Rafael Fenoy Rico | Secretario de Comunicación Educación de la Confederación General del Trabajo (CGT)
El progreso de la humanidad es un objetivo encomiable. No han faltado en la historia quienes glosaran sobre este asunto. Millones de discursos, y no se peca de exageración, escritos y hablados, dan prueba de ello. Y siempre el destinatario de los mismos son los seres humanos, a los que individualmente se les anima a colaborar.
La Real Academia Española de la Lengua la define como el “Deseo ardiente de conseguir poder, riquezas, dignidades o fama”. Procede de un verbo ambire (ir por uno y otro lado, ir alrededor), compuesto del prefijo amb- (por uno y otro lado, idea de abarcar) y el verbo ire (ir). Podría relacionarse con la fuerza para la búsqueda de algo, yendo de un lado u otro, merodeando, para conseguir algo. No es un deseo pasivo, sino muy activo y todos los “objetivos” de ese deseo, han venido siendo relacionados con una determinada tipología de personas. De hecho cuando evocamos los conceptos “poder, riquezas, dignidades o fama”, suelen aflorar en nuestras mentes imágenes de personajes que han sido ambiciosos. Es raro no obstante que atribuyamos ambición a personas dignas de consideración por lo que hicieron en bien de la humanidad, aunque no corrieran al hacerlo tras el “poder, riquezas, dignidades o fama”. Ejemplos como Francisco de Asís, Fermín Salvochea, Rigoberta Menchú, León Tolstoi, Paulo Freire, Emma Goldman, Martin Luther King, Gandhi… no entrarían fácilmente en la categoría de personas ambiciosas. Sin embargo todas ellas y muchas más, que buscaron el bien de sus semejantes, ambicionaron conseguirlo.

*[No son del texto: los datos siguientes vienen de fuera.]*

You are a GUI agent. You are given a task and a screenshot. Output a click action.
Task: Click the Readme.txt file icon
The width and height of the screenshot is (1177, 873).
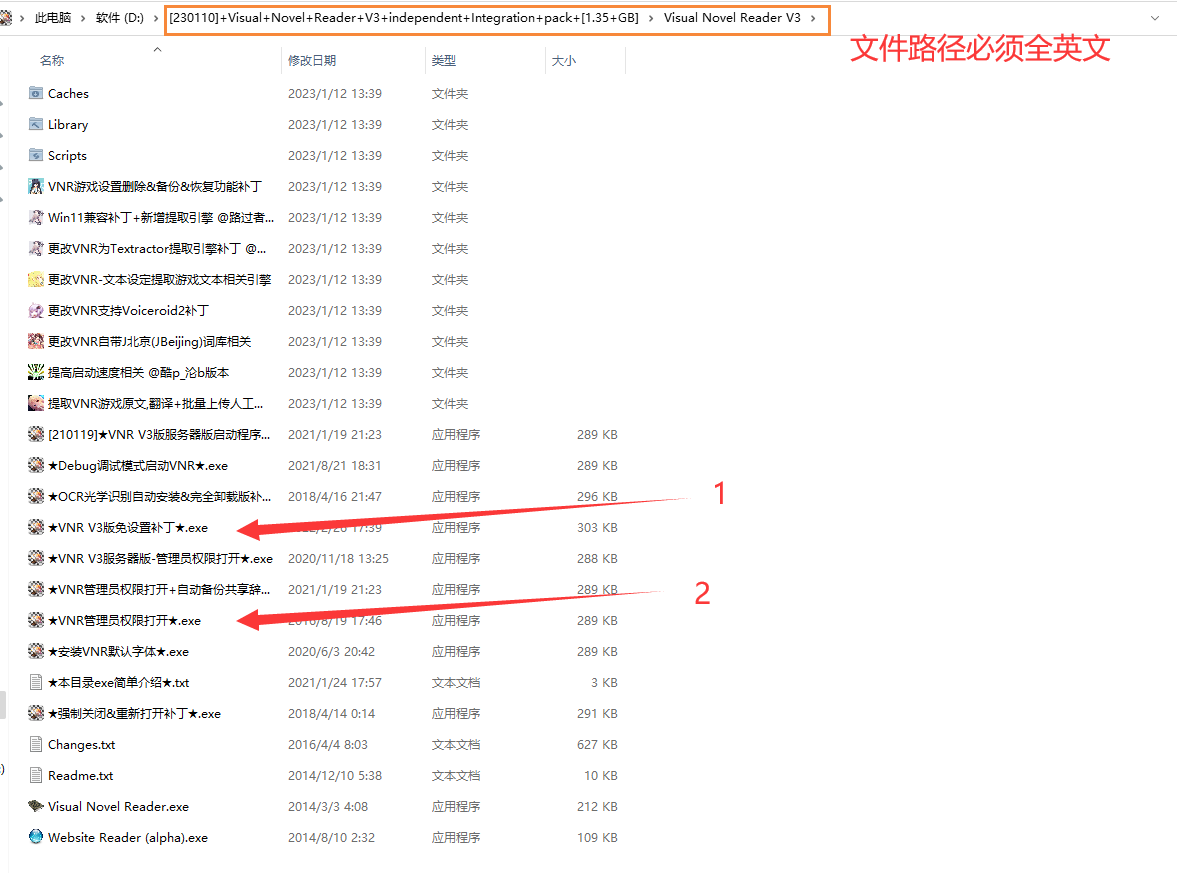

La palabra ambición puede circunscribirse al ámbito del deseo ardiente de conseguir para sí, poderes, riquezas, dignidades o fama; o referenciarse al espacio del progreso de la humanidad. Y es posible que las personas mirando para sí, sin dejar de mirar a los otros, hagan no sólo posible, sino necesario, el enfatizar esta manera social de ser ambiciosas. Cuando se asume que la suerte de cada cual está íntimamente unidad a la de quienes le rodean, surge la ambición de progreso social, el único que puede discurrir serenamente haciendo posible la amalgama entre el bienestar personal y social. Mientras divididas las personas no perciban la fuerza del conjunto, cada cual ambicionará salvarse a solas, aunque en esa briega, deje en la cuneta a otras. En ese ¡Sálvese el que pueda!, perece estamos instalados y precisamente esa manera de concebir la vida es nuestra ruina. Ambicionar el bien común es la única garantía de progreso, ya que la suma de ambiciones individuales, que sólo miran para sí, nos está llevando a una hecatombe.
Aplicado a los pactos es fácil distinguir ante qué ambiciosos nos encontramos: los que desean ardientemente el sillón, o los que pretenden que se desarrolle el programa de progreso que ofrecieron a la ciudadanía.